RSU grant details (2024):
| Grant Date | Award Type | Units | Fair Value/Share | Grant Date Fair Value |
|---|---|---|---|---|
| June 5, 2024 | RSU | 2,109 | $80.62 | $170,028 |
Holding/vesting:
- Directors received RSUs with provisions limiting transfer until retirement; newly appointed directors also receive an initial grant of 1,000 common shares held until departure (net of taxes).
Other Directorships & Interlocks
| Item | Company | Role | Notes |
|---|---|---|---|
| Other current public company boards | — | — | None disclosed for Brady |
| Interlock signal | KeyCorp | Brady: EVP & CIO; A. M. Cutler (DuPont Lead Director): Lead Director at KeyCorp | Shared affiliation may increase information flow; managed under DuPont independence/related‑party policies |
Expertise & Qualifications
- Technology, operations, and cybersecurity expertise; extensive management experience.
- Audit committee participation aligns with operational/technology risk oversight; EHS&S membership supports oversight of safety and sustainability programs.
Equity Ownership
| Metric | Value | Notes |
|---|---|---|
| Current shares beneficially owned | 674 | As of March 14, 2025 |
| Rights to acquire beneficial ownership (e.g., director RSUs/units) | 15,388 | As of May 13, 2025 window; typically includes RSUs/stock units |
| Total beneficial ownership | 16,062 | Less than 1% of shares outstanding |
| Outstanding stock awards (director) at 12/31/2024 | 15,289 | RSUs/stock awards outstanding |
- Director stock ownership guidelines: directors are required to hold Company‑granted shares until retirement.

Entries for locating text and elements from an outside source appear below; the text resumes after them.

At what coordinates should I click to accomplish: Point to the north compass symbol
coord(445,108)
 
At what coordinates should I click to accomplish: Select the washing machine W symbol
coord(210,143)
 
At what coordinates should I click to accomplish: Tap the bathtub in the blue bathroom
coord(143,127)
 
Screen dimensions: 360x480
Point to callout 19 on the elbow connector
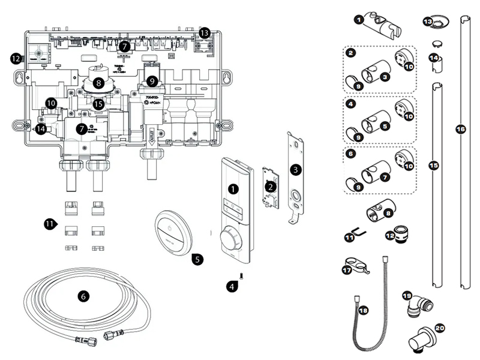[407, 296]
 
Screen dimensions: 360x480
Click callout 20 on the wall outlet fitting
[440, 328]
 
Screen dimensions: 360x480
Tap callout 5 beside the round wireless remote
[197, 259]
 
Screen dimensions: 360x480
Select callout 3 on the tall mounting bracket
[295, 170]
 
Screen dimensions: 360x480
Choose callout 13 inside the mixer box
[205, 32]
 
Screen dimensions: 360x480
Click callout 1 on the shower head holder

- Anti‑hedging/anti‑pledging: directors and officers are prohibited from hedging or pledging DuPont securities.
Governance Assessment
- Strengths: Independent status; dual committee service (Audit and EHS&S) aligns with her CIO/cybersecurity background and operational risk oversight; strong meeting attendance by all directors; director equity held until retirement enhances alignment; anti‑hedging/pledging and robust clawback policies enhance investor protection.
- Compensation structure: Median‑targeted director pay with mix of cash retainer plus annual RSUs; no performance‑conditioned awards for directors, reducing risk of short‑termism.
- Interlock/Conflicts: Brady’s executive role at KeyCorp and Cutler’s Lead Director role at KeyCorp represent a notable interlock; DuPont’s Related Person Transaction policy requires review of any transactions and recent reviews found amounts immaterial and ordinary course; committees are independent, mitigating conflict risk.
- Attendance/engagement: Board and committees met frequently in 2024 with all incumbents above the 75% attendance threshold; non‑employee directors held nine executive sessions, supporting independent oversight.
RED FLAGS to monitor: the KeyCorp affiliation interlock (information flow/conflict optics); ongoing surveillance of any DuPont–KeyCorp transactions under the related‑party policy, though amounts were reviewed and not considered material.